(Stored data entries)
##############################

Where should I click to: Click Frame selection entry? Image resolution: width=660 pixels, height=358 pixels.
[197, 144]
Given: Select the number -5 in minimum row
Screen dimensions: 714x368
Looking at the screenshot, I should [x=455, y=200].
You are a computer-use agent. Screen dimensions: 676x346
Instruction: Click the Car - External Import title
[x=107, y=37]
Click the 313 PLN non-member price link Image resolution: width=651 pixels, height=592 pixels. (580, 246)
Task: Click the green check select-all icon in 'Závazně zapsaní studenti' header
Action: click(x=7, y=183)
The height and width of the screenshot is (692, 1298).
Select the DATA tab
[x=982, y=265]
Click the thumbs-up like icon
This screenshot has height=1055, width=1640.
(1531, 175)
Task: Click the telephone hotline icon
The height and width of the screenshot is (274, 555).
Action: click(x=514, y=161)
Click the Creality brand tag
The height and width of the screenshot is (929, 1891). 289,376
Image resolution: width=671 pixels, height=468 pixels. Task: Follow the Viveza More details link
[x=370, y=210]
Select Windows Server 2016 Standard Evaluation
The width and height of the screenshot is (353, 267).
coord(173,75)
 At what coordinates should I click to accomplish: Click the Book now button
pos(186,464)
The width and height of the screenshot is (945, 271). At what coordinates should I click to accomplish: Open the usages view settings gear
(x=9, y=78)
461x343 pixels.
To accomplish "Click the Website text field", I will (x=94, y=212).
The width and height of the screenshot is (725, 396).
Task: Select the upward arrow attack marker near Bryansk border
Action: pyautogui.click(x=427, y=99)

##############################

Your task.
Each line from the one holding "The width and height of the screenshot is (353, 267)." to the end of the data above goes into the answer exactly as written, and no other line does.

Exercise response.
The width and height of the screenshot is (353, 267).
coord(173,75)
 At what coordinates should I click to accomplish: Click the Book now button
pos(186,464)
The width and height of the screenshot is (945, 271). At what coordinates should I click to accomplish: Open the usages view settings gear
(x=9, y=78)
461x343 pixels.
To accomplish "Click the Website text field", I will (x=94, y=212).
The width and height of the screenshot is (725, 396).
Task: Select the upward arrow attack marker near Bryansk border
Action: pyautogui.click(x=427, y=99)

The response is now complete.